§ **Check your understanding**:
1 - List every emissions figure in gigatonnes of carbon dioxide that the carbon emissions article gives, along with what each one measures.
2 - Please answer these questions from the carbon emissions article:
(a) In which country were the COP27 United Nations climate talks held?
(b) How many scientists produce the Global Carbon Budget report?
(c) By how much has the planet already warmed?
3 - Carry on writing the carbon emissions article from its final sentence.

§ **Excerpt provided**:
----------
Global carbon emissions are forecast to edge higher this year and if current levels do not fall sharply, there is a 50 percent chance that global warming of 1.5 degrees Celsius will be exceeded in nine years, a major global study released on Friday said.
The annual Global Carbon Budget analysis, released during the COP27 United Nations climate talks in Egypt, predicts that emissions will reach 40.6 gigatonnes of carbon dioxide (GtCO2) in 2022.
This is driven in part by a 1 percent rise in fossil fuel emissions compared with 2021. Fossil fuel emissions are set to reach 36.6 GtCO2 this year.
Emissions from land-use change, such as deforestation and land degradation, are projected to be a further 3.9 GtCO2 in 2022.
The findings are in line with a recent forecast by the International Energy Agency, which also warned of a rise of 1 percent.
It would have been higher but for a surge in green energy investments this year, driven in part by the global energy crisis caused by Russia’s invasion of Ukraine.
“The more positive news is that 1 percent growth of CO2 emissions this year is half of the long-term mean growth over the past 50 years,” said Dr Pep Canadell, executive director of the Global Carbon Project consortium, which conducted the peer-reviewed analysis.
“Yet the urgently needed peak and decline of emissions is nowhere to be seen in the coming three to five years,” he said.
The Global Carbon Budget report is produced by an international team of more than 100 scientists. It examines carbon sources and sinks, such as forests and oceans.
The United Nations’ climate science panel says the world must limit warming to no more than 1.5 degrees Celsius above pre-industrial levels to avoid increasingly destructive weather events and faster sea-level rise.
The planet has already warmed by 1.2 degrees Celsius and every year that CO2 emissions fail to drop sharply pushes the world closer to a more dangerous future.
----------
§ **Data**:
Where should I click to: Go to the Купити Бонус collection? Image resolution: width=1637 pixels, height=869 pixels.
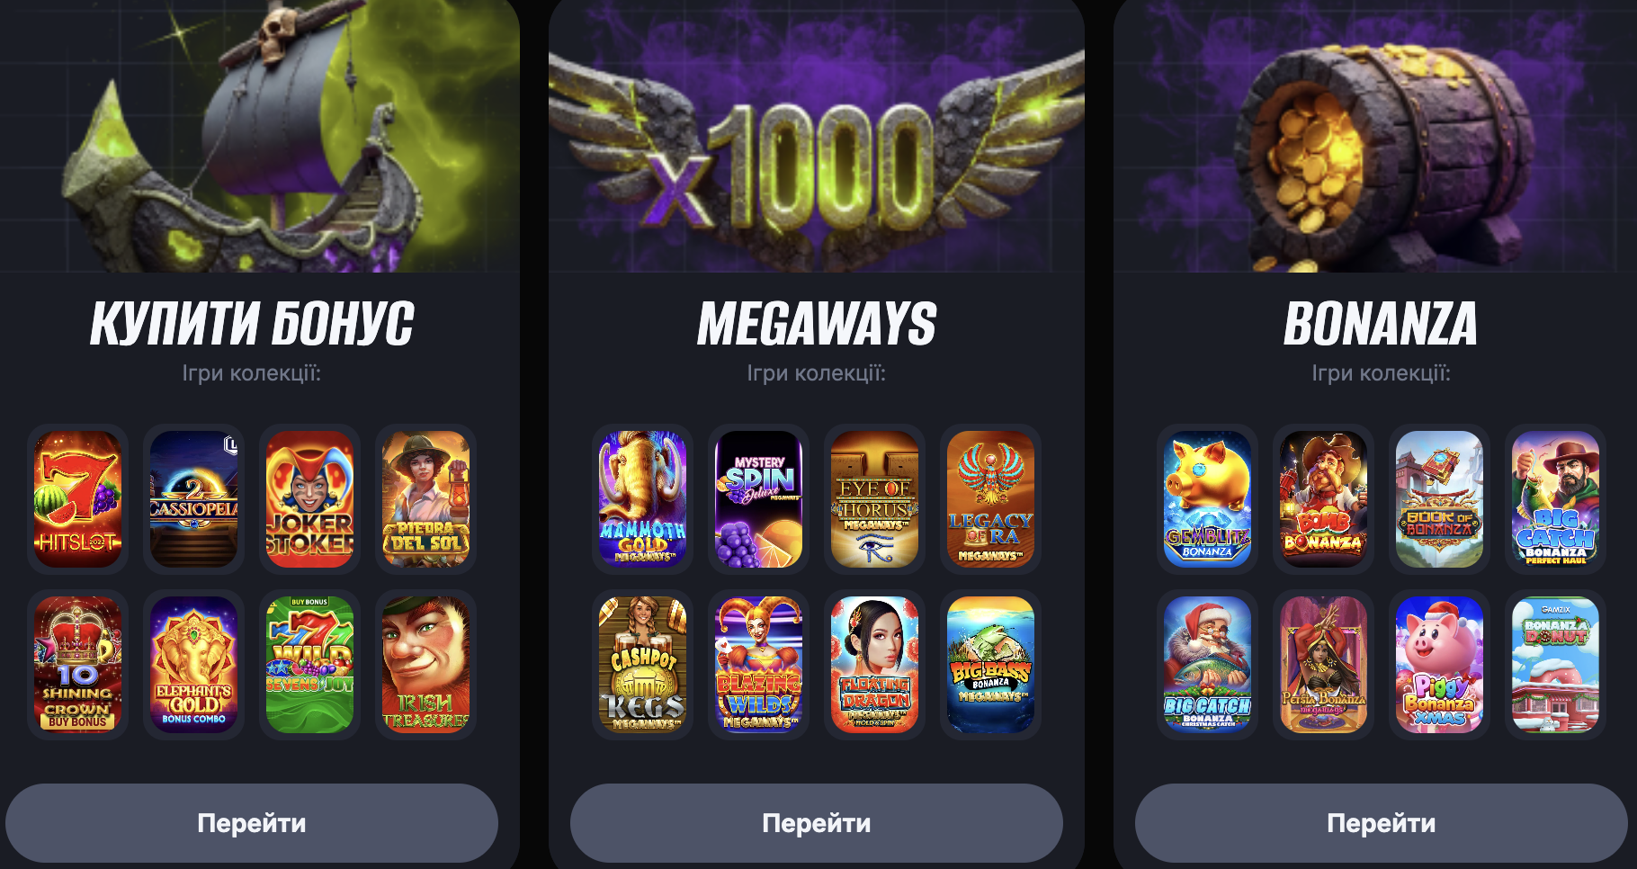[252, 823]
----------
§ **Response list**:
1 -
40.6 GtCO2: total emissions predicted for 2022
36.6 GtCO2: fossil fuel emissions this year
3.9 GtCO2: emissions from land-use change, such as deforestation and land degradation, projected for 2022

2 -
(a) Egypt
(b) More than 100
(c) 1.2 degrees Celsius

3 -
The analysis found that emissions are projected to fall 0.9 percent in China this year and 0.8 percent in the European Union, but increase in the United States (1.5 percent) and India (6 percent), with a 1.7 percent rise for the rest of the world combined.
China is the world’s top greenhouse gas polluter, followed by the US and India.
Dr Canadell said India’s strong CO2 emissions growth reflects a strong emerging economy coming from a very low base of emissions per capita.
“So what we have seen this year is not only a continuation of recovery from the pandemic, but also long-term robust economic growth supported by an almost exclusive growth in coal-based energy.”
High land-use emissions remain a concern, he said. Indonesia, Brazil and the Democratic Republic of the Congo contribute 58 percent of global land-use change emissions, according to the analysis, mainly from deforestation and peatland degradation.
“It is hard to do well in this sector unless land clearing, and particularly deforestation in tropical regions, can be reduced significantly,” he said.
Dr Canadell noted that based on current emissions, the planet will cross the 1.5 degrees Celsius level early next decade.
He said industrial-scale removal of CO2 from the atmosphere is the only chance left to eventually bring temperatures back to safer levels towards the end of this century.